--- START ---

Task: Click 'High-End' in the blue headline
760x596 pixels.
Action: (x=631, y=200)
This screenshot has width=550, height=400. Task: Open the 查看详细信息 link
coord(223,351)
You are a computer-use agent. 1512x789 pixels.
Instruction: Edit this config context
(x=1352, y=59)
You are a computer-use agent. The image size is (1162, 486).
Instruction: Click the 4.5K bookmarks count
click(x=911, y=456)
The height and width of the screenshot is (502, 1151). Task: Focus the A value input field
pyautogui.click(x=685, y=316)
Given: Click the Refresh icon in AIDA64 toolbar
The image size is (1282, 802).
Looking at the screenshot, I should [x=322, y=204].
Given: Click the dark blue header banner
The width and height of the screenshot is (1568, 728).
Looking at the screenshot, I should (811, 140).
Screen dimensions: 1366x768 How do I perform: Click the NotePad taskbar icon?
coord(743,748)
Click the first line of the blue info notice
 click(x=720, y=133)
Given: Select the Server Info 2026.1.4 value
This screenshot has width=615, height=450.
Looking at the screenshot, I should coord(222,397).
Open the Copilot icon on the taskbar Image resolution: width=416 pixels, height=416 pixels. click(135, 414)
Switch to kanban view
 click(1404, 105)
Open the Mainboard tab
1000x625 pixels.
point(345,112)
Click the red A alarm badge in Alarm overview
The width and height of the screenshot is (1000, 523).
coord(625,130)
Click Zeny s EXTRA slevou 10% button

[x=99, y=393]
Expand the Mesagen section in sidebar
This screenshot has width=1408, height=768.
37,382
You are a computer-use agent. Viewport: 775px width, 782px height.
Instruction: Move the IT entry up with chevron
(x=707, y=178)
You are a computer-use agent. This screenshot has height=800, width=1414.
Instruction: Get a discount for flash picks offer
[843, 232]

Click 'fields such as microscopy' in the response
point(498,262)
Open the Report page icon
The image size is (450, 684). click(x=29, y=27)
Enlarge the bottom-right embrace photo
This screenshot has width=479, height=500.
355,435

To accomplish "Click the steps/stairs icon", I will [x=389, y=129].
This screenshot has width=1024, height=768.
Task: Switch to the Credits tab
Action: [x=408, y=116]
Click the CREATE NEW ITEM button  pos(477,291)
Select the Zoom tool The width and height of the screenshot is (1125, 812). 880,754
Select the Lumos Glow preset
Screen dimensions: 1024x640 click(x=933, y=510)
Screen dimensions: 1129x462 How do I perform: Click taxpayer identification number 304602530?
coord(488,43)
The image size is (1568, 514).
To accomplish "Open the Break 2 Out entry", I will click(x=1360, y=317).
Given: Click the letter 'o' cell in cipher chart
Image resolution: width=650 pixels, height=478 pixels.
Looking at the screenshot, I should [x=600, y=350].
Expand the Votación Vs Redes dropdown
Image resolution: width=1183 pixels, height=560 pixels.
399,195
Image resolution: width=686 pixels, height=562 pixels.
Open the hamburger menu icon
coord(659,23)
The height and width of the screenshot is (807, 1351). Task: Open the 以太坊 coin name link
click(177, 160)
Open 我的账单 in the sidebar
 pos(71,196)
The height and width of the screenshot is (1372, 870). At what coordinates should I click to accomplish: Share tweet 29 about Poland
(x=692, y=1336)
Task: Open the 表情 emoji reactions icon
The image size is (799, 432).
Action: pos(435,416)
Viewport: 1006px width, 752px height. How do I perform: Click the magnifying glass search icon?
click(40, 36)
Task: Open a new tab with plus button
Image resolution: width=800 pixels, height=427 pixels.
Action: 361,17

--- END ---

The full listing has to be duplicated exactly.

• **Exercise solution**:
Task: Click 'High-End' in the blue headline
760x596 pixels.
Action: (x=631, y=200)
This screenshot has width=550, height=400. Task: Open the 查看详细信息 link
coord(223,351)
You are a computer-use agent. 1512x789 pixels.
Instruction: Edit this config context
(x=1352, y=59)
You are a computer-use agent. The image size is (1162, 486).
Instruction: Click the 4.5K bookmarks count
click(x=911, y=456)
The height and width of the screenshot is (502, 1151). Task: Focus the A value input field
pyautogui.click(x=685, y=316)
Given: Click the Refresh icon in AIDA64 toolbar
The image size is (1282, 802).
Looking at the screenshot, I should [x=322, y=204].
Given: Click the dark blue header banner
The width and height of the screenshot is (1568, 728).
Looking at the screenshot, I should (811, 140).
Screen dimensions: 1366x768 How do I perform: Click the NotePad taskbar icon?
coord(743,748)
Click the first line of the blue info notice
 click(x=720, y=133)
Given: Select the Server Info 2026.1.4 value
This screenshot has width=615, height=450.
Looking at the screenshot, I should coord(222,397).
Open the Copilot icon on the taskbar Image resolution: width=416 pixels, height=416 pixels. click(135, 414)
Switch to kanban view
 click(1404, 105)
Open the Mainboard tab
1000x625 pixels.
point(345,112)
Click the red A alarm badge in Alarm overview
The width and height of the screenshot is (1000, 523).
coord(625,130)
Click Zeny s EXTRA slevou 10% button

[x=99, y=393]
Expand the Mesagen section in sidebar
This screenshot has width=1408, height=768.
37,382
You are a computer-use agent. Viewport: 775px width, 782px height.
Instruction: Move the IT entry up with chevron
(x=707, y=178)
You are a computer-use agent. This screenshot has height=800, width=1414.
Instruction: Get a discount for flash picks offer
[843, 232]

Click 'fields such as microscopy' in the response
point(498,262)
Open the Report page icon
The image size is (450, 684). click(x=29, y=27)
Enlarge the bottom-right embrace photo
This screenshot has width=479, height=500.
355,435

To accomplish "Click the steps/stairs icon", I will [x=389, y=129].
This screenshot has width=1024, height=768.
Task: Switch to the Credits tab
Action: [x=408, y=116]
Click the CREATE NEW ITEM button  pos(477,291)
Select the Zoom tool The width and height of the screenshot is (1125, 812). 880,754
Select the Lumos Glow preset
Screen dimensions: 1024x640 click(x=933, y=510)
Screen dimensions: 1129x462 How do I perform: Click taxpayer identification number 304602530?
coord(488,43)
The image size is (1568, 514).
To accomplish "Open the Break 2 Out entry", I will click(x=1360, y=317).
Given: Click the letter 'o' cell in cipher chart
Image resolution: width=650 pixels, height=478 pixels.
Looking at the screenshot, I should [x=600, y=350].
Expand the Votación Vs Redes dropdown
Image resolution: width=1183 pixels, height=560 pixels.
399,195
Image resolution: width=686 pixels, height=562 pixels.
Open the hamburger menu icon
coord(659,23)
The height and width of the screenshot is (807, 1351). Task: Open the 以太坊 coin name link
click(177, 160)
Open 我的账单 in the sidebar
 pos(71,196)
The height and width of the screenshot is (1372, 870). At what coordinates should I click to accomplish: Share tweet 29 about Poland
(x=692, y=1336)
Task: Open the 表情 emoji reactions icon
The image size is (799, 432).
Action: pos(435,416)
Viewport: 1006px width, 752px height. How do I perform: Click the magnifying glass search icon?
click(40, 36)
Task: Open a new tab with plus button
Image resolution: width=800 pixels, height=427 pixels.
Action: 361,17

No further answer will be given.